In Chinese culture, gold is associated with power, wealth, longevity, and happiness. It is considered the most valuable and significant gift one can give, and is included in many celebrations, such as weddings, the birth of a child, the New Year, and other important occasions. Historically, gold’s importance made it a valuable ingredient in the "elixir of immortality." It was also important in rituals and ceremonies associated with unsolvable problems or unexplainable natural phenomena.
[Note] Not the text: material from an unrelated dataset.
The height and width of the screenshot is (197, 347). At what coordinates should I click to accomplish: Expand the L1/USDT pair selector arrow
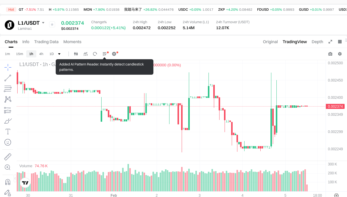coord(43,23)

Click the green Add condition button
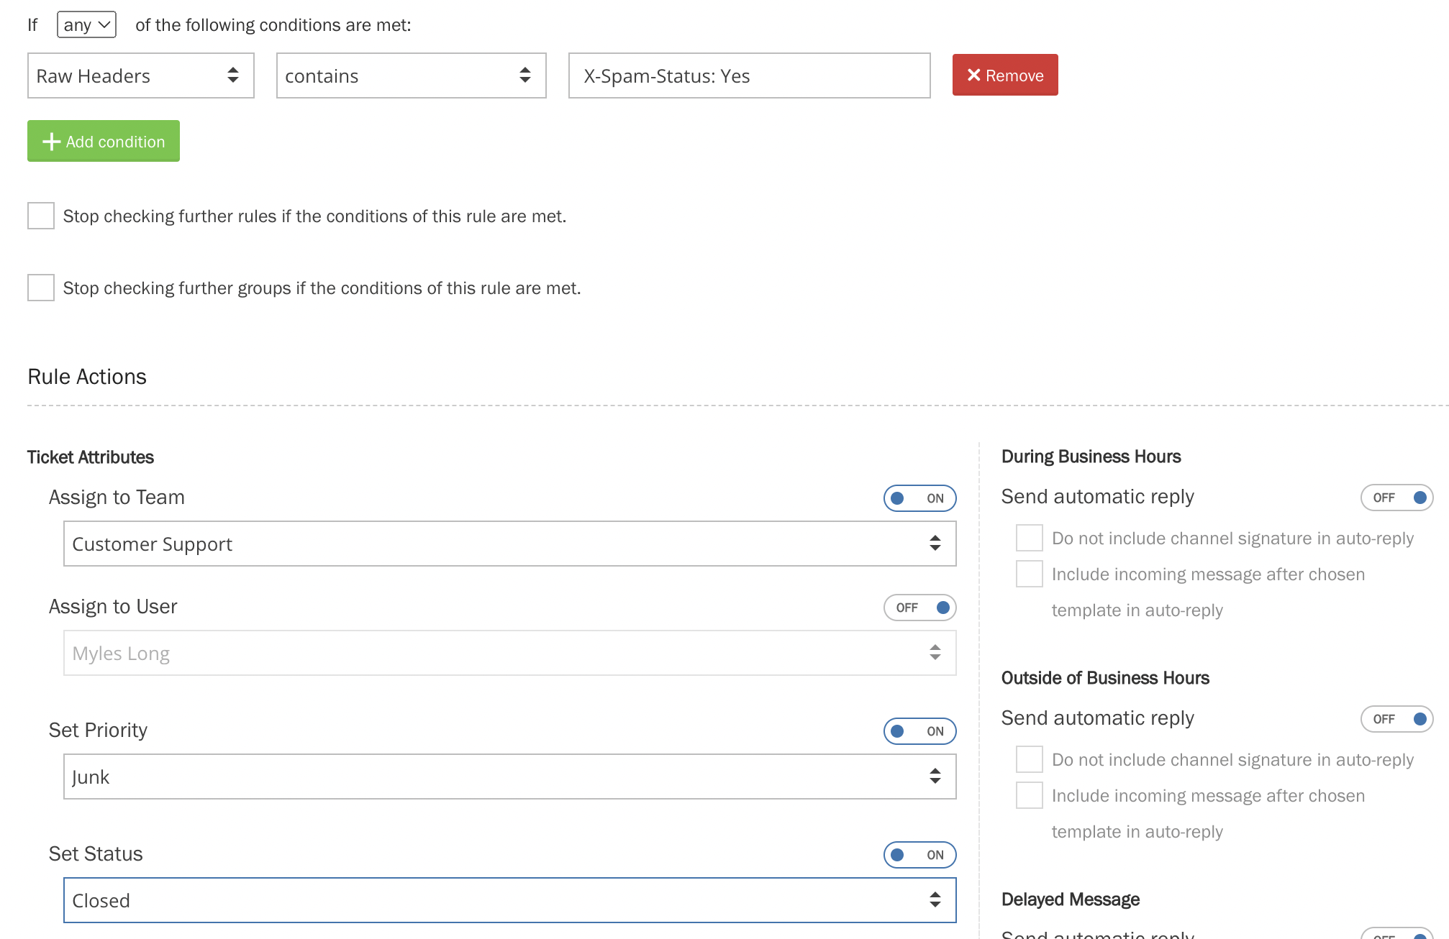[x=104, y=141]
The Gold Yuan Stamps of China

This is a small orange booklet printed in a tiny typeface. Published in 1977 by the chief authority on Nationalist China postage stamps at the time, this catalogue is number 502 of 1000 printed. It contains stamp listings, general philatelic information, postal history, and an index. What makes this volume special? The fact that the author actually came into contact with all of these stamps.

Emperor Kangxi and The Sun King Louis XIV

Emperor Kangxi and King Louis XIV of France, also known as Louis the Great, were both considered among the greatest rulers of their respective countries. They have been compared politically and militarily, but few comparisons in artistic achievements have been done. Both rulers came to the throne during childhood. They had excellent skills in riding and archery and both were fluent in a number of languages. As a Manchu emperor, Kangxi had a solid command of Mandarin Chinese and Mongolian whereas Louis XIV was versed in French, Italian, Spanish, and Latin.

The Porcelain of Hung-Hsien

In 1913, Yuan Shih-k’ai (Yuan Shikai, 1859-1916) became the first president of the Republic of China after he helped Sun Yan-sen overthrow the last Qing emperor in 1911. In 1915, Yuan proclaimed himself the Hung-Hsien (Hongxian) Emperor but ruled for only 83 days before being forced to back down from his claim. During his very short imperial reign, Yuan ordered Guo Baochang to re-start the manufacturing of imperial porcelain at Jingdezhen which had ceased production with the fall of the last Qing emperor.